== What is needed ==
Output the rows as a JSON list of strings, one per line with blank lines left out, starting at the line that contains "Given: Click the" and ending with the line that contains "Action: click(x=842, y=205)". Leave the pictures out of the answer.

== Given records ==
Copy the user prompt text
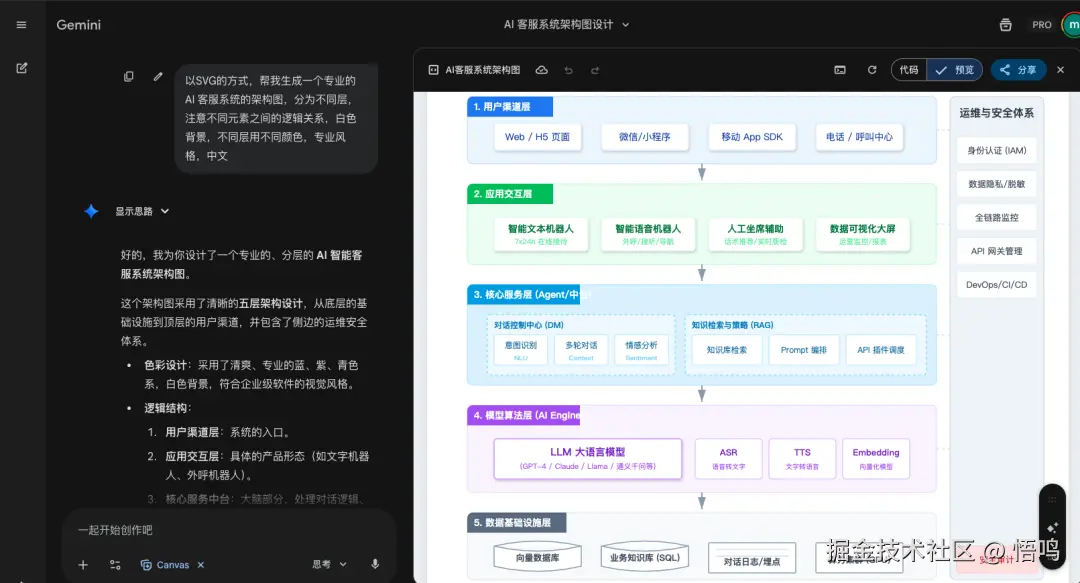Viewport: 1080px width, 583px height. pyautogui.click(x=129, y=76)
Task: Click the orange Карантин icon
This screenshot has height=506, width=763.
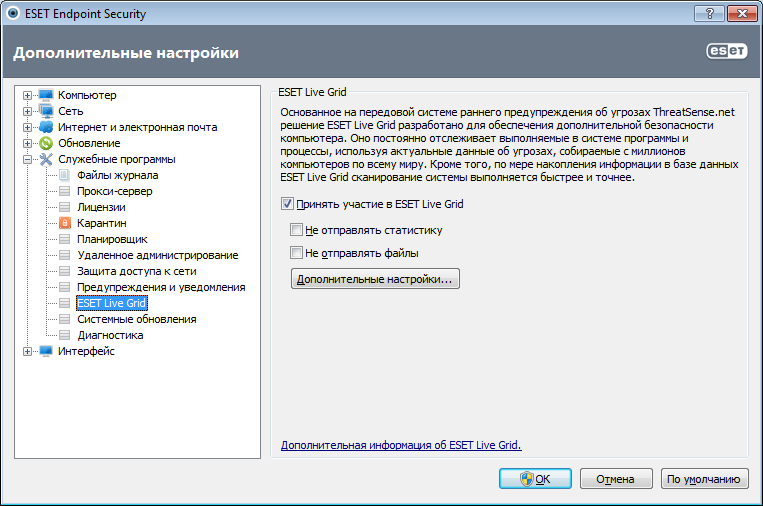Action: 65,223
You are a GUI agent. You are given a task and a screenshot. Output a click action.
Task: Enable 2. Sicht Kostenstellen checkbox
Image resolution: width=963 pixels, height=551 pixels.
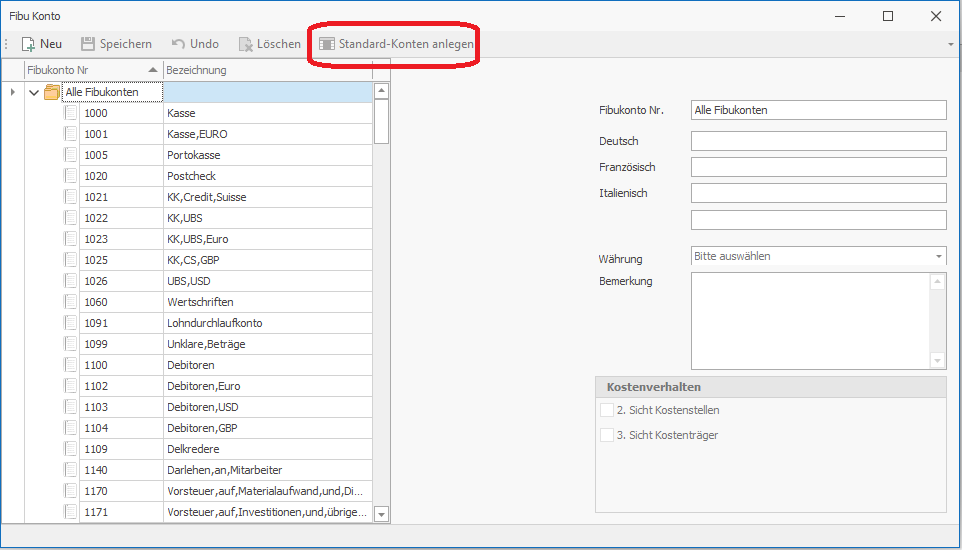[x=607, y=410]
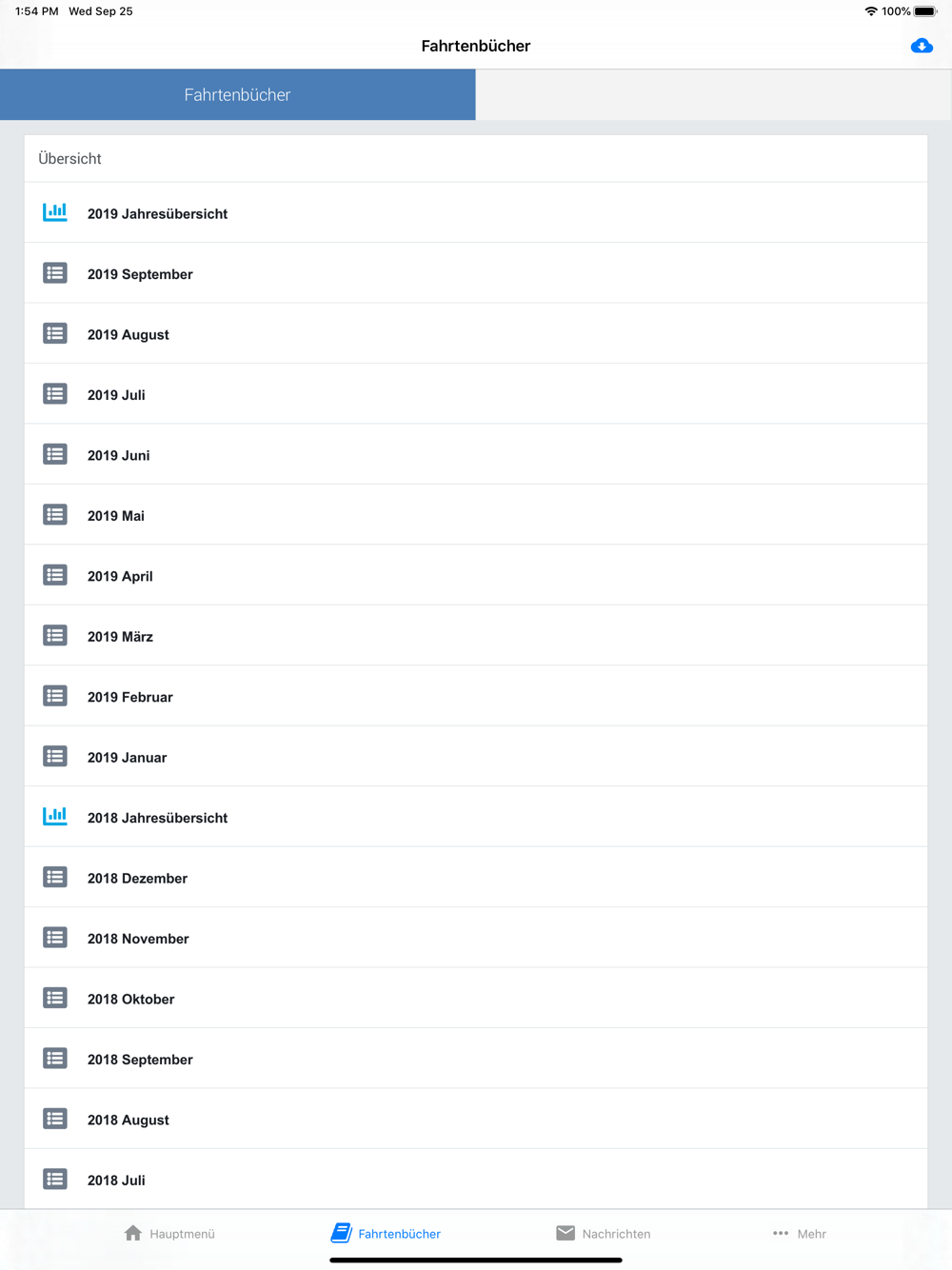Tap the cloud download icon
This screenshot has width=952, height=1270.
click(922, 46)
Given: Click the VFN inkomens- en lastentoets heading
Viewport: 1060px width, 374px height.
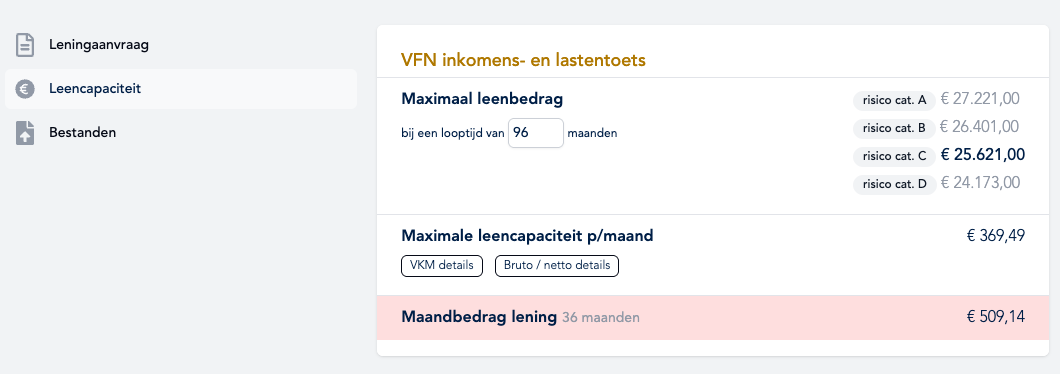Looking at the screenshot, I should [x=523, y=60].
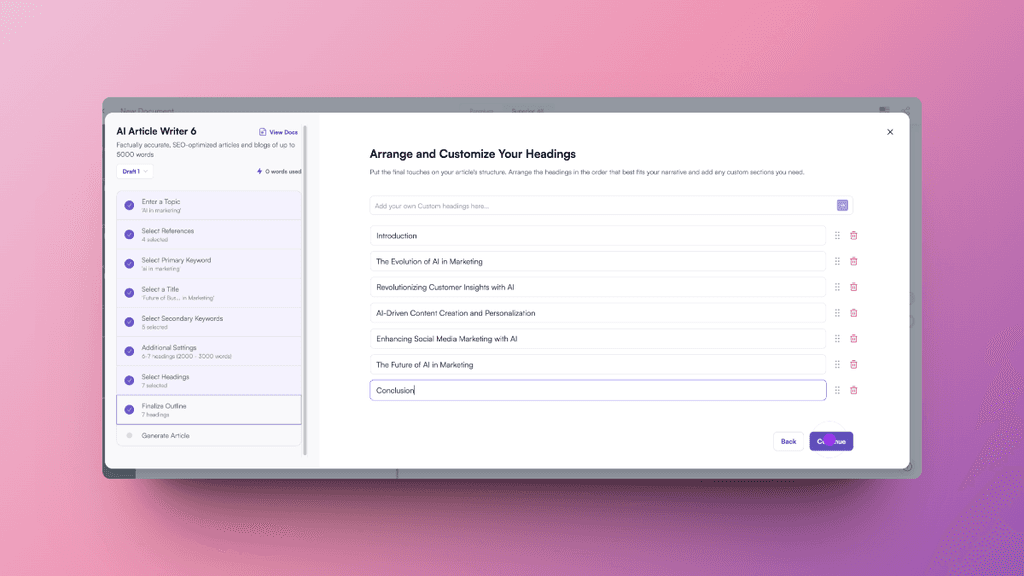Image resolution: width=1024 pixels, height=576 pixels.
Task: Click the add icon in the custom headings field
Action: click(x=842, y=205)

==

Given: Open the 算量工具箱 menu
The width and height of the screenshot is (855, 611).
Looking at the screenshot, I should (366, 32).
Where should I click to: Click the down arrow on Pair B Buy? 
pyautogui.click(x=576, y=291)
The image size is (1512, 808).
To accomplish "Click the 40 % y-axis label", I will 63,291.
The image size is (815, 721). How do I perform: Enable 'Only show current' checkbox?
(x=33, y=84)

==

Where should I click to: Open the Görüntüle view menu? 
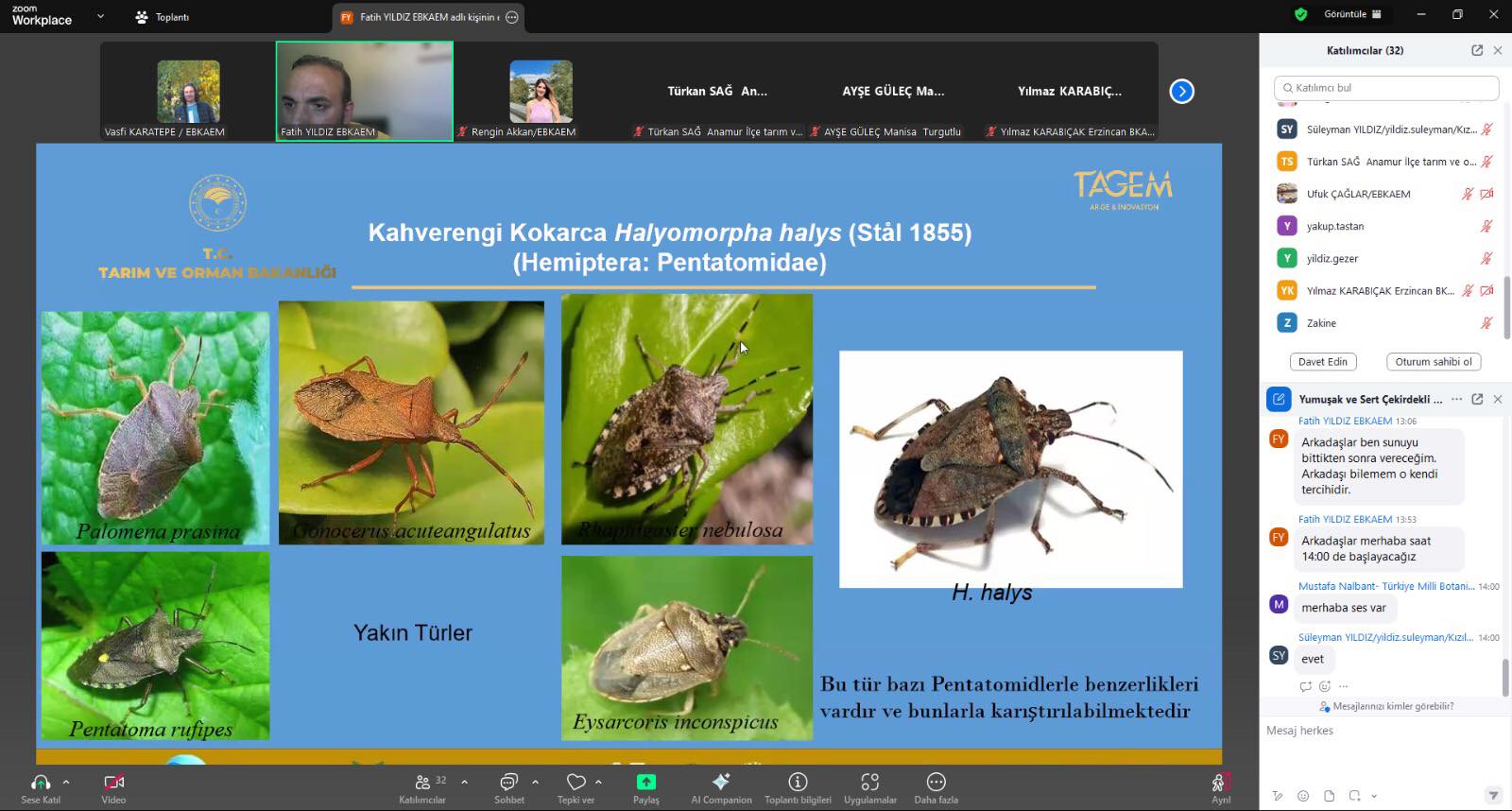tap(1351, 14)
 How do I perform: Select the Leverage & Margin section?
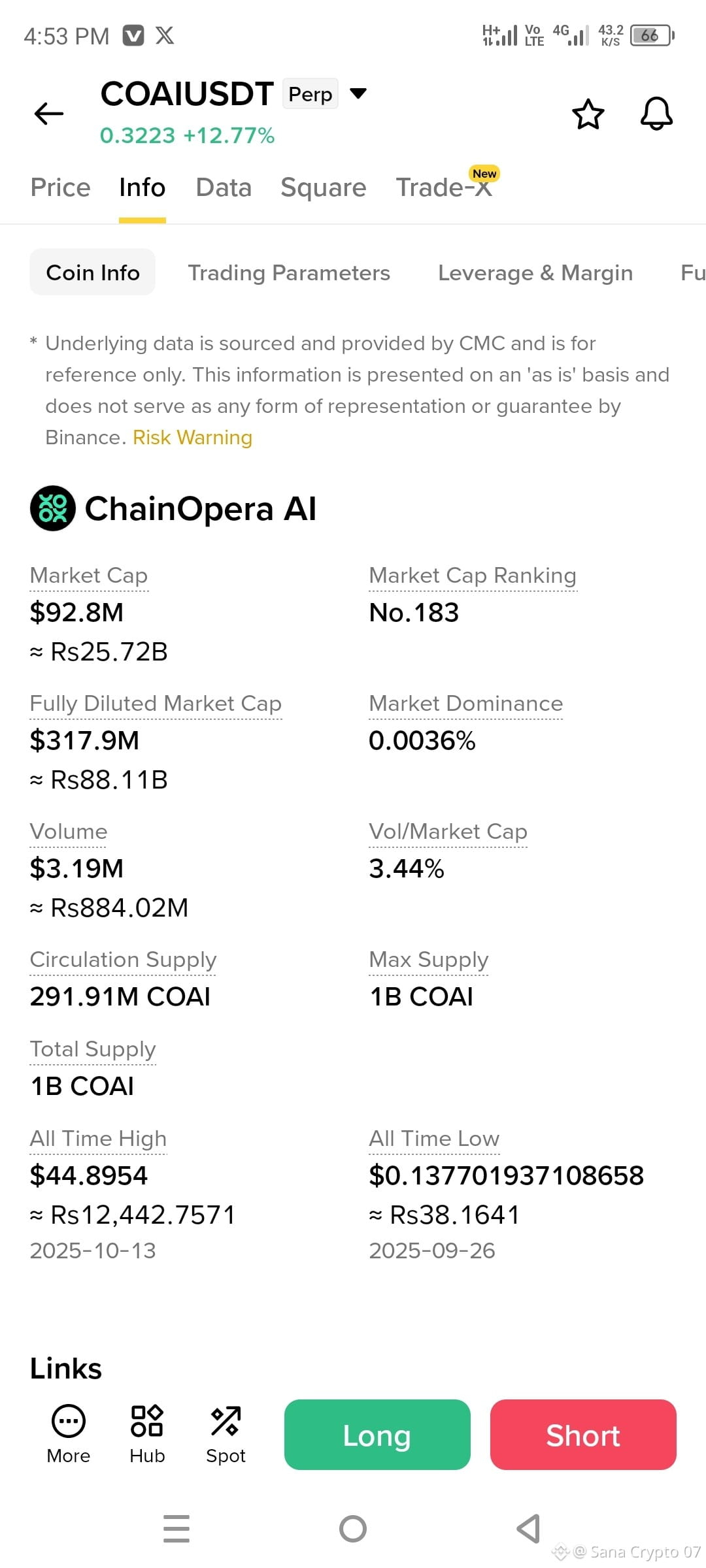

== Worked solution ==
[
  "Given: Click the VFN inkomens- en lastentoets heading",
  "Viewport: 1060px width, 374px height.",
  "Looking at the screenshot, I should [x=523, y=60].",
  "Image resolution: width=1024 pixels, height=576 pixels.",
  "Task: Click the add icon in the custom headings field",
  "Action: click(x=842, y=205)"
]